AÇÃO NECESSÁRIA A |
Diga se cada afirmação abaixo está de acordo com o trecho sobre o Ministério da Saúde, respondendo sim ou não e citando literalmente as palavras do trecho que decidem a resposta. (i) A decisão sobre Marcelo Blanco foi assinada por Rodrigo Cruz. (ii) Dominguetti apresentou provas à CPI. (iii) A Davati oferecia 400 milhões de doses ao Ministério da Saúde.
AÇÃO NECESSÁRIA B |
Dê continuidade ao trecho sobre o Ministério da Saúde, começando logo após a última frase.

TRECHO DO DOCUMENTO |
++++
Na quarta-feira, o tenente-coronel Marcelo Blanco, assessor do Departamento de Logística do Ministério da Saúde, perdeu uma das funções no Ministério da Saúde, a de substituto eventual do diretor do órgão. A decisão, publicada no Diário Oficial da União, é assinada pelo secretário-executivo da pasta, Rodrigo Cruz.
Convocado à CPI para prestar esclarecimentos, Dominguetti confirmou ter recebido o pedido de propina de Roberto Dias. “Era US$ 1 por dose. US$ 3,50, excelência, a primeira proposta. A Davati estava ofertando ao Ministério da Saúde 400 milhões de doses”, afirmou. Não trouxe nenhuma prova, mas reafirmou o que já havia declarado à imprensa.
++++
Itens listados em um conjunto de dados
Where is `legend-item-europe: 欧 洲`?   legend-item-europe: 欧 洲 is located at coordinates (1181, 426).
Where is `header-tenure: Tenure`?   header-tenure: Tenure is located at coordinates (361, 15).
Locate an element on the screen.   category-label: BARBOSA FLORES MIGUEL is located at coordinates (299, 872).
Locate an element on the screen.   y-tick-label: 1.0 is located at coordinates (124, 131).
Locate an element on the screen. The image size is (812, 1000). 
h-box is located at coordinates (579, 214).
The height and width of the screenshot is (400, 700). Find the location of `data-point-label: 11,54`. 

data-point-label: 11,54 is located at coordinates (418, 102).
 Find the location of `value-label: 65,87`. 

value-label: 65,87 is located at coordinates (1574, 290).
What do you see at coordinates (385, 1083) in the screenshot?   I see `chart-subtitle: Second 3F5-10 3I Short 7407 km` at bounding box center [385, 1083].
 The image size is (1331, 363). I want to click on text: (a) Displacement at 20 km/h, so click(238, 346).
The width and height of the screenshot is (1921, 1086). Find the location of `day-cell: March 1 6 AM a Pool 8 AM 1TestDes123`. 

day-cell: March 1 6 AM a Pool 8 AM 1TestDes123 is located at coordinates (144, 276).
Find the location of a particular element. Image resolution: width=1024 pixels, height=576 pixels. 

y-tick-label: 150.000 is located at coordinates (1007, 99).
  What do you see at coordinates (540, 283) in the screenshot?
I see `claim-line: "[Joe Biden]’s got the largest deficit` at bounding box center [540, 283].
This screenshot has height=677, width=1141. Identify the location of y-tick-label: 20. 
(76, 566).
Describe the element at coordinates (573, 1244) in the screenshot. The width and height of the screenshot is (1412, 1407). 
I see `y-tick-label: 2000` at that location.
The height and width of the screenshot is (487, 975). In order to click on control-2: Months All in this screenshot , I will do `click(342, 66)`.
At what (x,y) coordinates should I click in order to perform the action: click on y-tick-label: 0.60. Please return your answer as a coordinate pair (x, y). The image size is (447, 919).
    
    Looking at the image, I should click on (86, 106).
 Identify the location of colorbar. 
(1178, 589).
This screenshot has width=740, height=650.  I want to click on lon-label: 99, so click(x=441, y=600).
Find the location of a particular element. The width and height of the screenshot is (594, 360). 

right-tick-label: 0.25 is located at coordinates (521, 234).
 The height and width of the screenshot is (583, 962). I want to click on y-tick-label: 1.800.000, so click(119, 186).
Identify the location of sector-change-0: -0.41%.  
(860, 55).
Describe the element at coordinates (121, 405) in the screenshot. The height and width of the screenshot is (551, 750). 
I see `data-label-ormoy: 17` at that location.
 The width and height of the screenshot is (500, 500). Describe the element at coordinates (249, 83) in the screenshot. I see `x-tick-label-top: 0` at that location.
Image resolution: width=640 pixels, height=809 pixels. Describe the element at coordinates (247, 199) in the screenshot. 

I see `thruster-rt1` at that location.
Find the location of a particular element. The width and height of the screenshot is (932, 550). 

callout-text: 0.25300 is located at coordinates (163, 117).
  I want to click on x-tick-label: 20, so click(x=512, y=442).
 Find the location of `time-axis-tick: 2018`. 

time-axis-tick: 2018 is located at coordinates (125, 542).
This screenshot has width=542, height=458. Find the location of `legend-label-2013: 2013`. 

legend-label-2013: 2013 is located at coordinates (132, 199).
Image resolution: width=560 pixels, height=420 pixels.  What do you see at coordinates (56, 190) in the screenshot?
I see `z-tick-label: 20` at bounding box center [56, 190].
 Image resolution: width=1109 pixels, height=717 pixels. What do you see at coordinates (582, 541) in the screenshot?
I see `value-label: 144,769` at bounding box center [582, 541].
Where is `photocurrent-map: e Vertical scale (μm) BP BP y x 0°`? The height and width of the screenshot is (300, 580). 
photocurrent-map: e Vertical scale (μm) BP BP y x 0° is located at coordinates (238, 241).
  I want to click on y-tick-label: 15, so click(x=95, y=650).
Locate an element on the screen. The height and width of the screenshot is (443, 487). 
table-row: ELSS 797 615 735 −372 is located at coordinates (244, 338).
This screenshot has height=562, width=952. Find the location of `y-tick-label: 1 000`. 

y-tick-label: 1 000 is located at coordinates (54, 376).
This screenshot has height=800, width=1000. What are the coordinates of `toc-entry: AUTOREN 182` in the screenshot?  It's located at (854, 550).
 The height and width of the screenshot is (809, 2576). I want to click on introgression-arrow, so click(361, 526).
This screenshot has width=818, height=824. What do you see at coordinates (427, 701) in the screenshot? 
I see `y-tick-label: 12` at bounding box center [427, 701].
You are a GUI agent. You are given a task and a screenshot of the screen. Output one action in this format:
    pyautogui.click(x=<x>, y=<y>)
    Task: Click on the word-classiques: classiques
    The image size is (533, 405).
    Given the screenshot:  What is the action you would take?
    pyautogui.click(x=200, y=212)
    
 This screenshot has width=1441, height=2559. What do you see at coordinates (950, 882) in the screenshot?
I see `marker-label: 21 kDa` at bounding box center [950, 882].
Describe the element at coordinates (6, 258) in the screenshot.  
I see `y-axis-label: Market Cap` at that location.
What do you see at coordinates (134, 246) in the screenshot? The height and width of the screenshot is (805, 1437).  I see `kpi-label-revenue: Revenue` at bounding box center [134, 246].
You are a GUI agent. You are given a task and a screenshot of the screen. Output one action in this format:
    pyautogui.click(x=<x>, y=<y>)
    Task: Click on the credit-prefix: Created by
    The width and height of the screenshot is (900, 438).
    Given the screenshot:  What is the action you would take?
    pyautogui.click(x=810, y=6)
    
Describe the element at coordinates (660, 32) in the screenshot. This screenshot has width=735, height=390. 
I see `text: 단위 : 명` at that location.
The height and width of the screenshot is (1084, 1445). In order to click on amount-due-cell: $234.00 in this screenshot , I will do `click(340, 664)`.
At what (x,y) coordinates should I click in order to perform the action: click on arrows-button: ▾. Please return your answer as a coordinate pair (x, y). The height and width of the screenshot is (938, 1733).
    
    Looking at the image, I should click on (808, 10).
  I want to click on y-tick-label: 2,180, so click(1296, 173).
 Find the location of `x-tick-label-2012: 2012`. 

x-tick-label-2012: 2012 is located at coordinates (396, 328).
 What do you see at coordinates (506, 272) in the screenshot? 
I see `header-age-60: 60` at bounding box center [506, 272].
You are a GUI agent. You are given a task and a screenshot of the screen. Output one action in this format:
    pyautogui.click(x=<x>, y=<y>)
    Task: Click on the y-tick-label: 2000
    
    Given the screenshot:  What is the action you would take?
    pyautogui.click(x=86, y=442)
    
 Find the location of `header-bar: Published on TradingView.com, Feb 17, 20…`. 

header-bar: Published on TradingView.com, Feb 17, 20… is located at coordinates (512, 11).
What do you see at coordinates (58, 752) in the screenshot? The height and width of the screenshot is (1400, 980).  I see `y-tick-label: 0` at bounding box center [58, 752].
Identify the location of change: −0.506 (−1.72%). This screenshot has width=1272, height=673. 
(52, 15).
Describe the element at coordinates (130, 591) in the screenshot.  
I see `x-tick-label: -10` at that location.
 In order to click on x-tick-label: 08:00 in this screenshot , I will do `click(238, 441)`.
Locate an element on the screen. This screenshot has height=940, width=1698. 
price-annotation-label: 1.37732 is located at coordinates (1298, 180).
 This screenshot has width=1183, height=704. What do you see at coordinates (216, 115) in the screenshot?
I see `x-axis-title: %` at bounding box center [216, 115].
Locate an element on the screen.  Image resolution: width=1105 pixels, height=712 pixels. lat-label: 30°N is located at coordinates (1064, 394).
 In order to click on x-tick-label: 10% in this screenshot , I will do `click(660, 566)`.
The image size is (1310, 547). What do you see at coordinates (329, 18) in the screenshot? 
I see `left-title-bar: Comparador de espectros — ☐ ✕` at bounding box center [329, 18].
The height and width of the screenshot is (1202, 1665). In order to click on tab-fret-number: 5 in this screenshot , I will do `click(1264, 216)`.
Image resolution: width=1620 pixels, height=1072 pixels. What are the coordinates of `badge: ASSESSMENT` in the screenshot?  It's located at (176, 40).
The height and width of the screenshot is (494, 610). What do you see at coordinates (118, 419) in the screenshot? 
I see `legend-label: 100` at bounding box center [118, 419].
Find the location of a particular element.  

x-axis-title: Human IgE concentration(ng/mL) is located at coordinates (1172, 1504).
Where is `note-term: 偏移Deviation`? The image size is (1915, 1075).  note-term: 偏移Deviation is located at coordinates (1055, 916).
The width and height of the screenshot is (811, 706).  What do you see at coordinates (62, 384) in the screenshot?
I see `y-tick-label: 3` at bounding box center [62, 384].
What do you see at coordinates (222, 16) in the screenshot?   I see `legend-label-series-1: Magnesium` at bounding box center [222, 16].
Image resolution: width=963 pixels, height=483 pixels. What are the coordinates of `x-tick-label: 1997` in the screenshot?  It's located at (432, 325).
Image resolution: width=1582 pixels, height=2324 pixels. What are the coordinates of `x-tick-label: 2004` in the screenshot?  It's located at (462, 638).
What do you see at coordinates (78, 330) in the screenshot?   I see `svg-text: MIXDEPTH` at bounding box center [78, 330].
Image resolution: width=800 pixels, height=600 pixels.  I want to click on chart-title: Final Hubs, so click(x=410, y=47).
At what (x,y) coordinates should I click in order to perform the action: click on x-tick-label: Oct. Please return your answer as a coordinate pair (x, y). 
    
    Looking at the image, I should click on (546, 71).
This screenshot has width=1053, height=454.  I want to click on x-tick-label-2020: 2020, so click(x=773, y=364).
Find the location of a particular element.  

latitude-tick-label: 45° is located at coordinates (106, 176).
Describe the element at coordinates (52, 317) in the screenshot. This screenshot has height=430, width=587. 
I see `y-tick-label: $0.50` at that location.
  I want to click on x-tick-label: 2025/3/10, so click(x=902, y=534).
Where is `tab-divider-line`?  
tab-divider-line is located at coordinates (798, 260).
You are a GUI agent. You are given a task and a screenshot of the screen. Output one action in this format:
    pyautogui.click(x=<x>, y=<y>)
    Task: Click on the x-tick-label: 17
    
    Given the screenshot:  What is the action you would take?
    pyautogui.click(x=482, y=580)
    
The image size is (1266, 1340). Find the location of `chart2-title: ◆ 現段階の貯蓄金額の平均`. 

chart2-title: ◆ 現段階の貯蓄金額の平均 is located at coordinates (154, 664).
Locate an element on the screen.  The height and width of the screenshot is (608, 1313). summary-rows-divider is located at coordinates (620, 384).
++++
ÁREA DE RESPOSTA A |
(i) Sim: "é assinada pelo secretário-executivo da pasta, Rodrigo Cruz".
(ii) Não: "Não trouxe nenhuma prova".
(iii) Sim: "A Davati estava ofertando ao Ministério da Saúde 400 milhões de doses".

ÁREA DE RESPOSTA B |
Apesar disso, o depoimento de Dominguetti à CPI, na quinta-feira, 1º, foi cercado de polêmica. Senadores desconfiaram dos reais motivos por trás das denúncias apresentadas pelo policial militar sobre o esquema de corrupção na negociação da AstraZeneca. Durante o depoimento, ele informou à comissão que o deputado Luis Miranda procurou a empresa representada pelo policial para intermediar a compra de vacinas.
O PM apresentou um áudio, repassado pelo CEO da Davati no Brasil, Christiano Alberto Carvalho. Curioso é o fato de que Carvalho já foi visto em palestra ao lado do empresário bolsonarista Carlos Wizard, outro suspeito na mira da CPI por integrar o chamado “Gabinete das Sombras”, que auxilia Bolsonaro durante a pandemia, recomendando medicamentos ineficazes para a Covid, como a ivermectina e a cloroquina.
Na gravação apresentada à CPI, Miranda diz que tem “potencial comprador e com potencial de pagamento instantâneo”. O PM insinuou que o deputado se referia ao irmão, o servidor da Saúde Luis Ricardo, também presente à CPI na mesma sessão e autor da denúncia do esquema na Saúde.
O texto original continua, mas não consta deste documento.